What does classroom discussion look like? Research shows that in many classrooms discussion follows the I-R-E pattern: teacher INITIATES by asking a question; student RESPONDS by answering the question; teacher EVALUATES the student response, typically by saying things like, “good,” “yes,” or “not quite,” or “not exactly” and moving on to have another student answer the question by filling in missing knowledge or correcting the first student’s attempt. Then the I-R-E pattern repeats. This is often called classroom conversation but we know that’s not how conversation happens outside schools.

Some ideas for scaffolding classroom discussion:

Silent Discussion

Got a particularly energetic group of students? Or shy ones? Silent discussion allows students to discuss without speaking. This can work as whole class or small group discussion. Each student needs a piece of paper and writing instrument. Ask students to write for 1 minute on________. Then have every student pass her/his paper to the left, or right, or behind. Ask students to now take 2 minutes to read and respond to what the first student wrote. Pass the paper again. Give students 3 minutes to read and respond to the first 2 students. Depending on your students, you may need to provide more specific prompting than “respond.”
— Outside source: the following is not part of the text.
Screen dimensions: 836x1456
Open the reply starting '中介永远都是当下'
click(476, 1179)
Silent discussion prompts:

  • Agree or disagree with previous statement and explain why.
  • Add an example to illustrate a previous statement.
  • Write a summary statement of all the previous statements.
  • Respond to a previous statement.
  • Make a connection between 2 previous statements.
  • Ask a question of a previous statement writer.
  • Answer the question of a previous writer.
  • Make a connection to another book or topic.
  • Draw a parallel.
  • Make a connection to an idea, experience, vocab word….from another class.
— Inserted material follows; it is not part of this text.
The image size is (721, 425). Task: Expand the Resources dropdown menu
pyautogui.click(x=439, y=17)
Fostering Listening Skills and Focused Conversation

Perhaps you have a class of “enthusiastic” or competitive talkers? You know, the classes in which discussion is a series of isolated and unrelated comments or displays of one upmanship…no connection from one speaker to another. Nancy Steineke’s book Reading and Writing Together has many classroom-tested ideas for fostering conversation and collaboration through academic work. Stop by my office for 2 initial activities from her book–one involving reading a picture and the other a short piece of writing.

Save the Last Word for Me

This is a great discussion activity because it allows students to prep ahead of time, students are in small groups, and there’s a framework to keep time and order. For students who are self-conscious about their writing, or writing under the time constraints of a silent discussion, “Save the Last Word for Me” is an alternative.  For homework, students are asked to select and copy 3 quotations from the reading material. Be sure to have them note page numbers for each quotation. In small groups of 4-5 students, students:

  • First person reads 1 of her/his quotations. That’s it–just read it. No comments.
  • Moving around the circle, each student has 1 minute to say something about the quotation shared by the first student. One minute…no more, no less.
  • Once each student has had 1 minute to respond to the quotation, the selector of the quotation get the last word for 1 minute…hence the name of the activity. The last words might be an explanation for why the quotation was selected, or a tying together of all the group members’ comments on the quotation.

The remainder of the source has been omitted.